Some new acts are redefining what it means to “debut” in the Korean music industry.
Since the rise of the K-pop entity in the ‘90s, there’s been a lot of hype about the “next big thing” with an emphasis placed on each act’s beginning, particularly regarding idol boy bands and girl groups. For idol groups, their debut date has typically held special importance, resulting in a variety of anniversary albums or events. But in the past few years, the idea of the K-pop debut has changed as entertainment agencies attempt to diversify their latest offering from the rest of the crowded market. This year, 2017, has reached a pinnacle, where the works of a “pre-debut” K-pop group increasingly look a whole lot like that of a full-fledged K-pop act itself.
Prior to 2012, a typical K-pop debut worked typically one of two ways: a group was kept relatively secret until an entertainment company released a variety of teaser videos and images, or the members were introduced to the public prior to their formal debut, whether through appearing in music videos of labelmates, acting, modeling or, less often, through small-scale performances. A third, less common approach witnessed entertainment company’s next generation of performers appear on reality-style television shows, where they would compete to be included in a group’s line up. (Acts like Bigbang, 2PM, and, more recently, groups like TWICE, Winner, iKon, and I.O.I were formed this way.)
In 2012, K-pop boy band EXO happened. It didn’t begin in one moment, but instead with over 20 short teaser videos introducing the 12 men that made up what was then two six-member bands: EXO-K performed in Korean in South Korea, EXO-M performed in Mandarin. (The acts joined together in 2013. After a few member departures, EXO currently has nine members.) If the short clips weren’t enough of a divergence from the typical introduction to a new K-pop act, the two pre-debut singles were. In January, EXO first released “What Is Love” and then in March they released “History.” Both were full singles, with full-length music videos accompanying them. The only difference between them and the typical K-pop debut was that EXO did not immediately appear on Korea’s weekly music shows. That only occurred after the release of “MAMA” on April 8, which is considered EXO’s anniversary by both fans and their company, SM Entertainment, alike.
Though it worked to raise attention for EXO, the multi-month approach to introducing the band members to K-pop’s local and international audience didn’t become the norm, and it wasn’t until last year that the industry began to witness a shift. The forerunners of it were none other than co-ed group K.A.R.D.
The first K-pop group in several years to featured a co-gender lineup with two males and two female, K.A.R.D saw their first two releases, “Oh NaNa” and “Don’t Recall,” receive a lot of love leading to both peaking at No. 5 on the World Digital Song Sales chart. The group released “Rumor,” their reggaeton and dancehall-inspired dance track, on Monday (April 24). They’ll then head to North America and Latin America for a variety of fan-meets in May and June.

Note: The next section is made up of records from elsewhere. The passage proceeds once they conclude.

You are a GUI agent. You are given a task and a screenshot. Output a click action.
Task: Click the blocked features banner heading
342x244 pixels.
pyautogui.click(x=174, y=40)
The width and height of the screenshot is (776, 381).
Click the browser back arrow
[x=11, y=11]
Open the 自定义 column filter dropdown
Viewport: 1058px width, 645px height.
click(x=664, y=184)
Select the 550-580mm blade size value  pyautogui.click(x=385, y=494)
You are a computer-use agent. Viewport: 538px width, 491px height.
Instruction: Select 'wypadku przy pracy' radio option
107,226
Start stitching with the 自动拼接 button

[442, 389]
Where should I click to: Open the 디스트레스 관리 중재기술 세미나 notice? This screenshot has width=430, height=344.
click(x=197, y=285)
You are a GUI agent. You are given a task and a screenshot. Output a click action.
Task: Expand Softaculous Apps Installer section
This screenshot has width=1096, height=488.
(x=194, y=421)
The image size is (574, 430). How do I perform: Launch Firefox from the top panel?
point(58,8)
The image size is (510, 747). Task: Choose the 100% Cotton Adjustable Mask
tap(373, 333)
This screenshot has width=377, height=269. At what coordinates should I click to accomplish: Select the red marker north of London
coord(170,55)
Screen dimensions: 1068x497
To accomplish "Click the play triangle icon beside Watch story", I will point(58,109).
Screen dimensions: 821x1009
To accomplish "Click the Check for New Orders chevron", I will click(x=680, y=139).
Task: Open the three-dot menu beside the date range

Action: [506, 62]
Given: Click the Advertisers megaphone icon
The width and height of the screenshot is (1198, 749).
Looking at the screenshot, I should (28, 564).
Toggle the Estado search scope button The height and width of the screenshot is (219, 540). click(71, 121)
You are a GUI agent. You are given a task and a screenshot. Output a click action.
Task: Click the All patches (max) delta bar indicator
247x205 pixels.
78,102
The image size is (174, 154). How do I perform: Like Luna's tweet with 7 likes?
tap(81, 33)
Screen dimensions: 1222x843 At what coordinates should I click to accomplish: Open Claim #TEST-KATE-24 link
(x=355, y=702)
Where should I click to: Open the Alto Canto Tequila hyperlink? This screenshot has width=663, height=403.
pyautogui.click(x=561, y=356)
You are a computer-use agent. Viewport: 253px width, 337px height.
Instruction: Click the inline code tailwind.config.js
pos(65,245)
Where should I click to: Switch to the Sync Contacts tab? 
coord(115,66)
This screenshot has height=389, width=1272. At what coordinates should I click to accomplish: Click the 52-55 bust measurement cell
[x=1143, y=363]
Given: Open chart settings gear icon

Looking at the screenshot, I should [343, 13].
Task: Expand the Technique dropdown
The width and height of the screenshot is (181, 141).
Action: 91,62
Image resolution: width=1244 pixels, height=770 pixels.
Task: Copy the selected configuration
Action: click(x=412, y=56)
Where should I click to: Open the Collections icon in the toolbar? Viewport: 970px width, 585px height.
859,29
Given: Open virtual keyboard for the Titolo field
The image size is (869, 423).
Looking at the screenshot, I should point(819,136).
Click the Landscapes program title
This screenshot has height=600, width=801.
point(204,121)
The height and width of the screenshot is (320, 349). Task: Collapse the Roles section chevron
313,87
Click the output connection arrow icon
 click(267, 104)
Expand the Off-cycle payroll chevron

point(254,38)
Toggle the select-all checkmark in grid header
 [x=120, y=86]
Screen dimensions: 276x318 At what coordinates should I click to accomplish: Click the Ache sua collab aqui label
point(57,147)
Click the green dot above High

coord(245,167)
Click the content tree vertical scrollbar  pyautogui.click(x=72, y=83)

But they have yet to formally debut according to their agency, DSP Media, which claimed that K.A.R.D’s pre-debut singles were a way to raise expectations for the group ahead of their true beginning.
K.A.R.D isn’t the only group looking to promote itself ahead of a formal start by essentially denying the fact that they’ve debuted.
Beginning last October, girl group Loona (stylized LOO??) has released a single each month, highlighting a new member. The soon-to-be twelve-member group has already revealed five of the women and will unveil one more later this month, but six additional members will be shown throughout the rest of the monthly release projects. The group’s singles have been relatively well received in South Korea, and Loona has also already promoted formally in Korea with a sub-unit called Loona 1/3, which featured four of the group’s members, appearing on Korean music shows.
By the time Loona debuts formally in 2018 with all 12 members, the plan is that they’ll have released over a dozen singles.
As a way to make a mark on industry in flux, this experimental approach to a K-pop group’s early days appears to have worked far better for Loona and K.A.R.D than the typical promotions of other recent K-pop rookie groups in the oversaturated Korean music market, where many acts flounder. Both have been able, without truly limiting themselves by the typical industry timeline, to garner international fame and attention while still in their infancy, ensuring promising results when they “debut.” Without declaring that they’ve truly even started, Loona and K.A.R.D have been able to announce that they’ve arrived on the K-pop scene and they aren’t going to be going anywhere anytime soon.